_TEXT PROVIDED_
[Start of section]

UNITED KINGDOM – Relenting to public outcry, Prime Minister David Cameron announced the government will ditch controversial web surveillance plans and just friend people on Facebook instead.

The snooper’s charter was met with fierce criticism due to serious privacy fears, prompting the government to turn to the popular social network to do “pretty much everything we were planning anyway.”

The Home Office hailed the new scheme was vital to “investigate serious crime, terrorism,” and most importantly “knowing when an individual changed their relationship status.”

New plans

Under amended surveillance plans, ministers would friend everyone in Britain to gain the ability to see who a person had been in contact with, what sites a person visited and what the weather was like outside a person’s window at any given moment.

Home Secretary Theresa May earlier confirmed the existing Communications Data Bill would be replaced with Facebook’s privacy policy, admitting there was “no point in reinventing the wheel”.

She said the government wanted to avoid the backlash from concerned Britain’s while still enabling the government to find out every last detail of what you get up to on the internet.

And in direct response to privacy advocates, May suggested worried citizens start using Google+ if they wanted complete and utter privacy.

[End of section]

_TASKS TO PERFORM_
1) Reproduce the passage of the Facebook surveillance article between "She said the" and "and utter privacy.", inclusive.
2) In the Facebook surveillance article, what did Theresa May confirm would replace the existing Communications Data Bill?
3) Write the next part of the Facebook surveillance article, picking up after its final sentence.

_DATASET EXTRACT_
[Start of section]

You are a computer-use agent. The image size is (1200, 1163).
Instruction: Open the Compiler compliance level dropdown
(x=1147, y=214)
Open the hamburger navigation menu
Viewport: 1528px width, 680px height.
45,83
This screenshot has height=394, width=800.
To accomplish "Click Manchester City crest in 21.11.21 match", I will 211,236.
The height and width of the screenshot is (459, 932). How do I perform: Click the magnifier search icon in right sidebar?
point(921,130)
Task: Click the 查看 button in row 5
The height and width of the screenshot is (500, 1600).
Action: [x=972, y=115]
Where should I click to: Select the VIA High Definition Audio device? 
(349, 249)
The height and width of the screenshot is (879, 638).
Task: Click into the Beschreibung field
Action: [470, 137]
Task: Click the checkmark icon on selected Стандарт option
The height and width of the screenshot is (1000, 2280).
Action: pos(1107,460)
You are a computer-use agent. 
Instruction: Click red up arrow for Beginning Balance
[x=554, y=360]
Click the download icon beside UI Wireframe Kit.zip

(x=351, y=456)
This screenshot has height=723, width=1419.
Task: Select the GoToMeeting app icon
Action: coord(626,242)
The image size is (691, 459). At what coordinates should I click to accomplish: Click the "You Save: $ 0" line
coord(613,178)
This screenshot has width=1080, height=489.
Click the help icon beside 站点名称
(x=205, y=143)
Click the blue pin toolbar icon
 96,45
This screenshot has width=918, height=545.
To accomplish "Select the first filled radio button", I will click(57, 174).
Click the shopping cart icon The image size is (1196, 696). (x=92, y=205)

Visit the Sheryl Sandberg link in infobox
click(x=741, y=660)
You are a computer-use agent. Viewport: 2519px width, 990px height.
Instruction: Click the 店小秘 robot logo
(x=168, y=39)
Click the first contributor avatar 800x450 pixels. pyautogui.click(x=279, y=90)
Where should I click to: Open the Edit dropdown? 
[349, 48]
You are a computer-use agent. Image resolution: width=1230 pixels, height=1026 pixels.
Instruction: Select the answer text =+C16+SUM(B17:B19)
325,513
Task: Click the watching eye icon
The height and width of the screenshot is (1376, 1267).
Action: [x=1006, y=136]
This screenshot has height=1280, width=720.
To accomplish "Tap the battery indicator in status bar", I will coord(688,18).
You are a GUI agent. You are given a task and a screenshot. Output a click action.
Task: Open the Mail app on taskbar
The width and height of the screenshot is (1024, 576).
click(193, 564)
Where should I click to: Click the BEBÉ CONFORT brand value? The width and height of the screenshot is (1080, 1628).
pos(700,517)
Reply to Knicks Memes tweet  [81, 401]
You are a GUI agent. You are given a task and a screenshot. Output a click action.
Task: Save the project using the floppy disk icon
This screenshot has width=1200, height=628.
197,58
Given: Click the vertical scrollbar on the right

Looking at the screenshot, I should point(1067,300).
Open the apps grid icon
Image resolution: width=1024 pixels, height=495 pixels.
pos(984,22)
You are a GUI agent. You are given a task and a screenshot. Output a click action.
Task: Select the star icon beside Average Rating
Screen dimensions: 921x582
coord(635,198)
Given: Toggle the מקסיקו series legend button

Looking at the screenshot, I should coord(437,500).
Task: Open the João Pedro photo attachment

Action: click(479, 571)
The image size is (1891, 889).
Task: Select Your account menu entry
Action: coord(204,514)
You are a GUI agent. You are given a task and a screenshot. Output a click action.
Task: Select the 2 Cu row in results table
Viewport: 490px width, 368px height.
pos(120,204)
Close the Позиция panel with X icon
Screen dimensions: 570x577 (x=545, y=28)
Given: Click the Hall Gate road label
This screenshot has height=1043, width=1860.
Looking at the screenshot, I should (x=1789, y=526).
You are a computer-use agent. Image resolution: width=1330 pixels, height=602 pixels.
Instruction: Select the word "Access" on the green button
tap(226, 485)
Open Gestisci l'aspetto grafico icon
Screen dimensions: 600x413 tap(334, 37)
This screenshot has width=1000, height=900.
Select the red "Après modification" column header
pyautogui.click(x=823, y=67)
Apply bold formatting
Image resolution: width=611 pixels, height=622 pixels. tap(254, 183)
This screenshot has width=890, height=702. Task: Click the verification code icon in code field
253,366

[End of section]

_RESPONSES BY ITEM NUMBER_
1)
She said the government wanted to avoid the backlash from concerned Britain’s while still enabling the government to find out every last detail of what you get up to on the internet.

And in direct response to privacy advocates, May suggested worried citizens start using Google+ if they wanted complete and utter privacy.

2) Facebook's privacy policy.

3)
‘You can trust us’

David Cameron backed the proposals as “crucial to combating a new age of criminal threat that we must be ready to deal with” before leaning over to Nick Clegg and asking how to friend London.

Mr Cameron went on to say: “We acknowledge the criticism of the Communications Data bill but this government remains committed to providing security services with new powers to monitor internet activity.”

“Of course we understand the notion that someone would be keeping a constant watch on all online activity would cross the line into a dark place where the expectation of privacy is a thing of the past.”

He assured the public that “those plans have been halted and we’ll just follow you on Facebook”.

The Prime Minister was confident criminals now had no place to hide from the consequences of their illegal activities, “or their office Christmas do”.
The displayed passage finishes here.